> **İstenen**: "The width and height of the screenshot is (726, 455)." ifadesini içeren satırdan öğelerin sonuna kadar uzanan kısmı, "Save" yerine "Open" koyup gerisine dokunmadan yeniden yazar mısın? Resimleri yanıta katma.

> **Verilen öğeler**:
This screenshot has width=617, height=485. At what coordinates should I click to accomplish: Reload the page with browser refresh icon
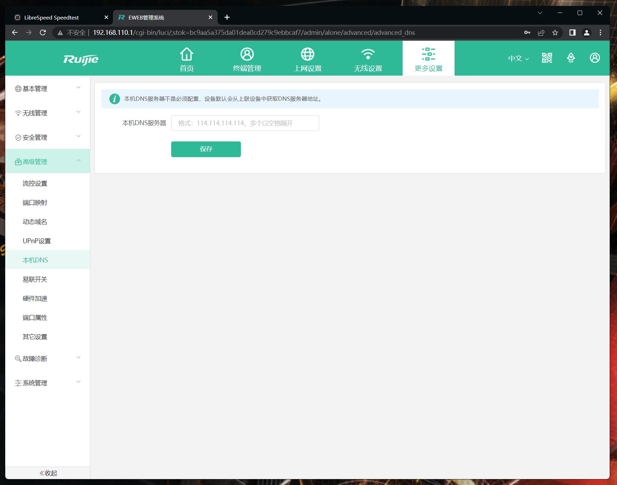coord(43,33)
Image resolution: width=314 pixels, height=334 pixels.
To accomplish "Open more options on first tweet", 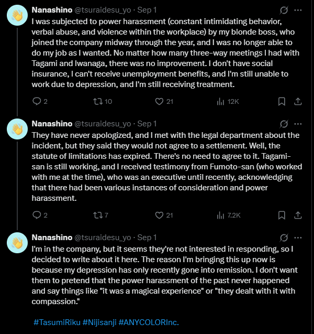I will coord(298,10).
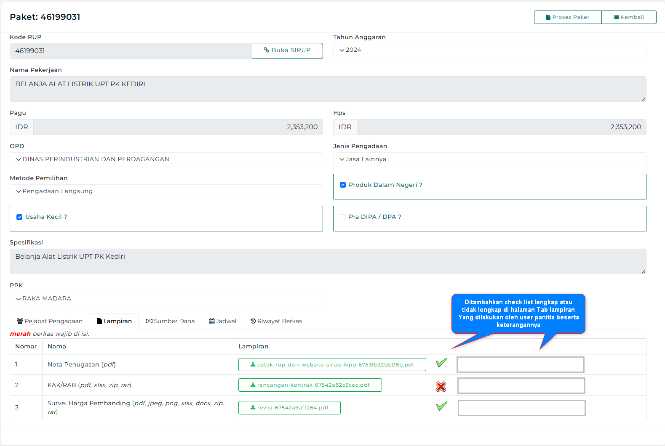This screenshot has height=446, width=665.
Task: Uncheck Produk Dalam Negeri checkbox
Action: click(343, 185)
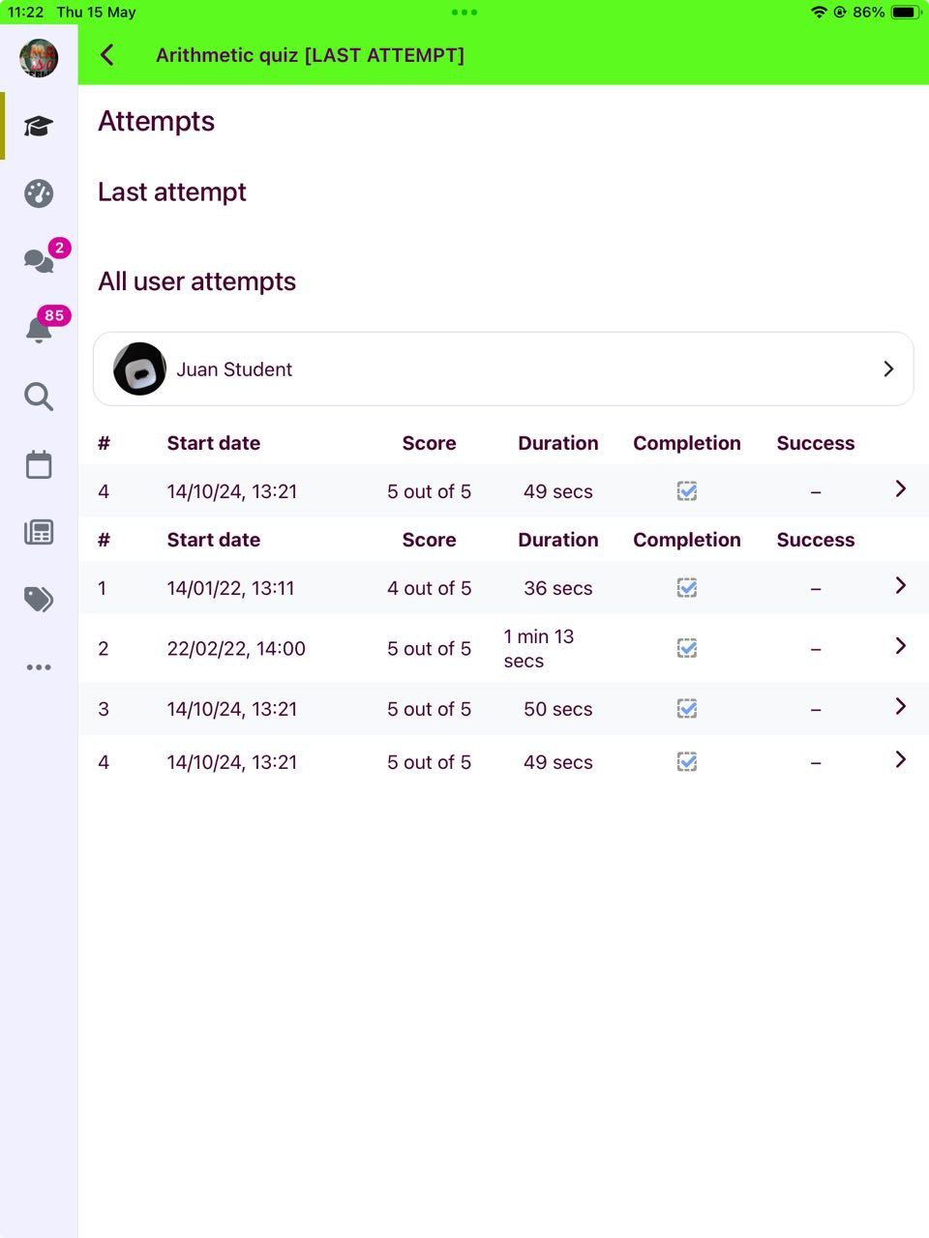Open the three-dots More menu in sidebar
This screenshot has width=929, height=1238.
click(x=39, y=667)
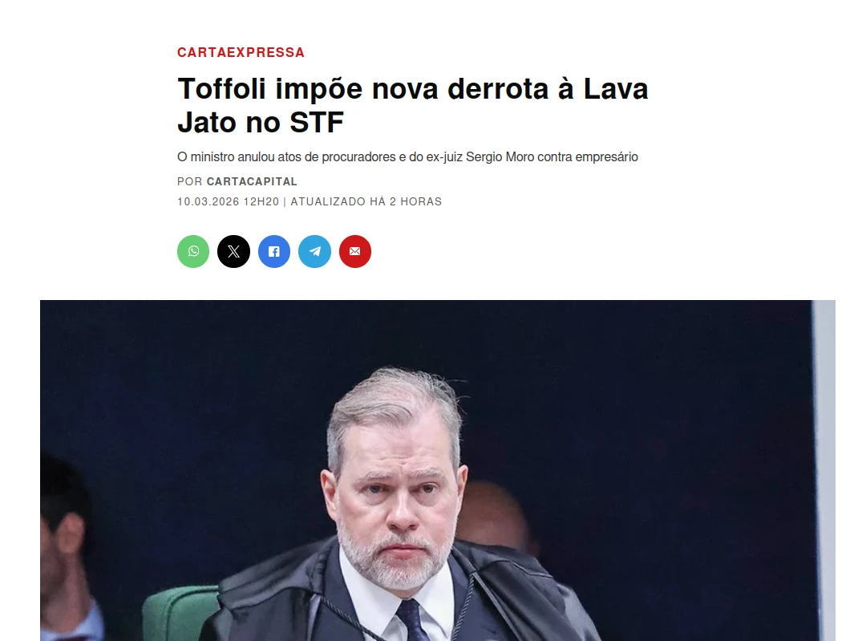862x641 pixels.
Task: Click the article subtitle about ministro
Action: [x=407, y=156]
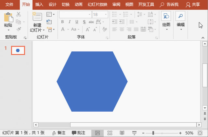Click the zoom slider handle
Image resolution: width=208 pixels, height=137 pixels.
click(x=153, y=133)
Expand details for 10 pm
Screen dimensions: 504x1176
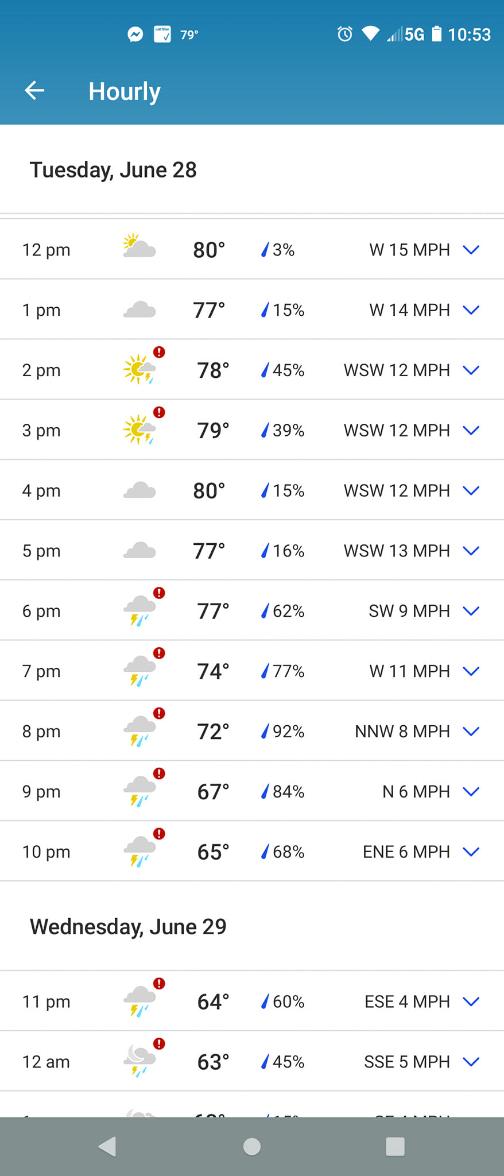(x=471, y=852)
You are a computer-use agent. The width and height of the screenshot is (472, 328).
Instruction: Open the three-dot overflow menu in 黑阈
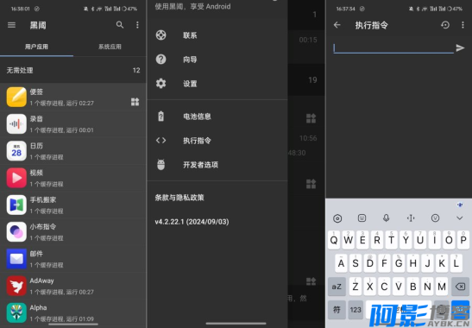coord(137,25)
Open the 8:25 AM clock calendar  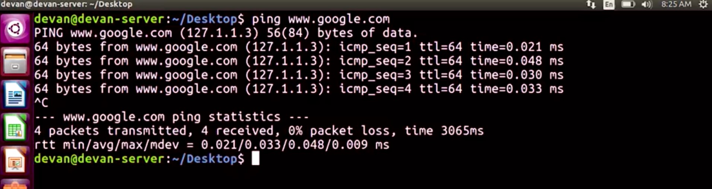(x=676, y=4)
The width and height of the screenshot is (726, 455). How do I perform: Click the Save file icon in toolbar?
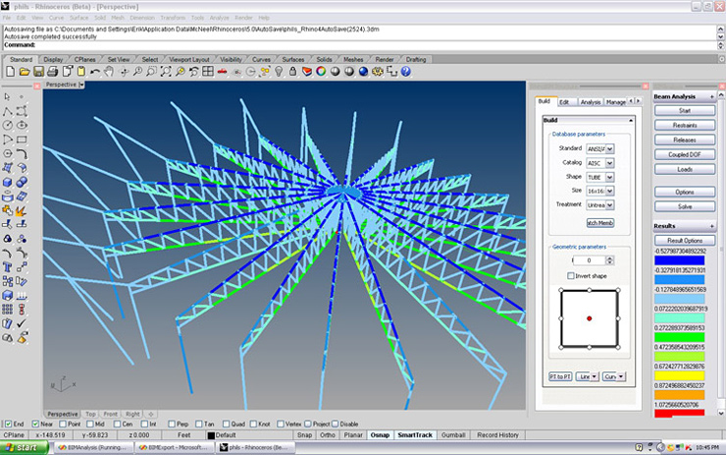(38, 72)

> **Yanıt**:
The width and height of the screenshot is (726, 455). How do I perform: Click the Open file icon in toolbar?
(38, 72)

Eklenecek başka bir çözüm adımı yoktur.